Saturday, 6 June 2015

Climate Change Is Killing People Around the World and It's Only Going to Get Worse

Climate denier Mike Huckabee has dismissed concerns about climate-related deaths. Someone please send him to India.




In February, President Obama said that the media "absolutely" overstates the risk of terrorism, while many more lives are claimed by climate change and epidemics. Mike Huckabee shot back, telling Fox News, "I assure you that a beheading is much worse than a sunburn."
Perhaps the GOP climate denier and presidential contender should take a trip to India, where a heat wave has claimed the lives of more than 1,800 people, making it the deadliest in over three decades.
While climate deniers may disagree, the increase in extreme weather events around the world — and the deaths they cause — is linked to climate change. The India Meteorological Department (IMD), the nation's weather agency, analyzed long-term data from over 100 weather stations and confirmed that as global warming has taken effect, heat waves have become more frequent and more intense, increasing by a third over the past 50 years.
The IMD researchers assert that "the huge increase in the heat wave days during the last decade is mainly caused by the increase in the events associated with three El Niño years (2002, 2004 and 2009)." They say that the deaths in the country following El Niño years in 2003, 2005 and 2010 corroborate this trend.
A 2014 study led by Australia’s Commonwealth Scientific and Industrial Research Organisation found that climate change could double the frequency of super El Niño events. “Under greenhouse warming the eastern equatorial Pacific warms faster than the surrounding regions ... making it easier to have maximum SST (sea surface temperatures) in the eastern equatorial Pacific, and hence more occurrences of extreme El Nino events,” said the study's lead researcher Wenjun Cai.
In a paper written with scientists at the Indian Institute of Tropical Meteorology in Pune, Raghu Murtugudde of the Earth System Science Interdisciplinary Center at the University of Maryland asserts that global warming may account for bigger heat events around the world than El Niños. "An important factor about heat waves is that as you warm the temperatures, say due to global warming, the extremes tend to increase more in percentage," he said.
"On account of 0.8 degree warming during the past hundred years, one must expect more heat waves even without an El Niño. El Niño will increase the atmospheric temperature and hence add to the problems created by global warming," said J. Srinivasan, chairman of the Divecha Centre for Climate Change at the Indian Institute of Science.
Deadly tornadoes, floods
As India tries to cope with killer heat, tornadoes and flooding from epic downpours have killed 17 in Texas, 14 in northern Mexico and six in Oklahoma, with nine people missing. And while weather forecasters have been reluctant to connect these extreme weather events to climate change, scientific studies have made the link.

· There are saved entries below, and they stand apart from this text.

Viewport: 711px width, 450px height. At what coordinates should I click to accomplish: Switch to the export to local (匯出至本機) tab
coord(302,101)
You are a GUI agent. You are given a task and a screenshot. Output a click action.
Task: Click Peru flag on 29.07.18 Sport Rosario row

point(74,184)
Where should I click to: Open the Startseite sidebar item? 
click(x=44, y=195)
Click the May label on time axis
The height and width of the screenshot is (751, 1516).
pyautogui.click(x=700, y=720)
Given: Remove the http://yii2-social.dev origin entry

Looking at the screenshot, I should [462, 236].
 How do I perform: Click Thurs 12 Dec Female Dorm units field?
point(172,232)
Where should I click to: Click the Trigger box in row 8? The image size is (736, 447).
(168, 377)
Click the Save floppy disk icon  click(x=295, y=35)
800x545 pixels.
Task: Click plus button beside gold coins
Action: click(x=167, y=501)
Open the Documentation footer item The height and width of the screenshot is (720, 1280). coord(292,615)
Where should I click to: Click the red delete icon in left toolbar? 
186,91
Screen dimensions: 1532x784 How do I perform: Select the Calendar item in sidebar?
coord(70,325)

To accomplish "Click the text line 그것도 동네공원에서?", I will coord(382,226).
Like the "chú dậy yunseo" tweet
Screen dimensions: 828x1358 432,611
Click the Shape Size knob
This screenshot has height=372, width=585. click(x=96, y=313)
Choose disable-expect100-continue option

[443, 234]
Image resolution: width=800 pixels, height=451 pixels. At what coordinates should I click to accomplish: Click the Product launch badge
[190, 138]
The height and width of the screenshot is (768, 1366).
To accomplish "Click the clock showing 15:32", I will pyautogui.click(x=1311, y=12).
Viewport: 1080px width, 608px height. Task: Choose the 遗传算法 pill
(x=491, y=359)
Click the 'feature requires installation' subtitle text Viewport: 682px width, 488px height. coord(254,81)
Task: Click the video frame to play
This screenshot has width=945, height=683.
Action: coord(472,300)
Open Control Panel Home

A 2014 study by researchers at Florida State University found that changes in atmospheric heat and moisture brought on by global warming may be causing an increase in the frequency and severity of tornadoes in the U.S., while a recent Climate Central report found that the unprecedented amount of rainfall in Texas and Oklahoma "suggest[s] a possible climate change signal, where a warming atmosphere becomes more saturated with water vapor and capable of previously unimagined downpours."
With the drought broken by going to the other extreme, Texas has undergone what has been called "weather whiplash," with more than 90 percent of the state declared at risk for flash flooding. On Monday, Texas governor Greg Abbott declared a state of disaster in 24 counties.
Indeed, Texans are familiar with killer climate: With 883 fatalities reported between 1959 and 2014, the state leads the nation in the number of fatalities due to flash and river floods. Pennsylvania comes in second, with 254 flood-related fatalities.
Killer climate
Extreme weather events aren't the only way that climate change is taking lives. According to a 2014 World Health Organization (WHO) report, climate change is expected to cause approximately 250,000 additional deaths per year between 2030 and 2050 — not just from heat stress (38,000), but also from malnutrition (95,000), malaria (60,000) and diarrhea (48,000). This is all due to the fact that climate change "affects the social and environmental determinants of health — clean air, safe drinking water, sufficient food and secure shelter," say the report's authors.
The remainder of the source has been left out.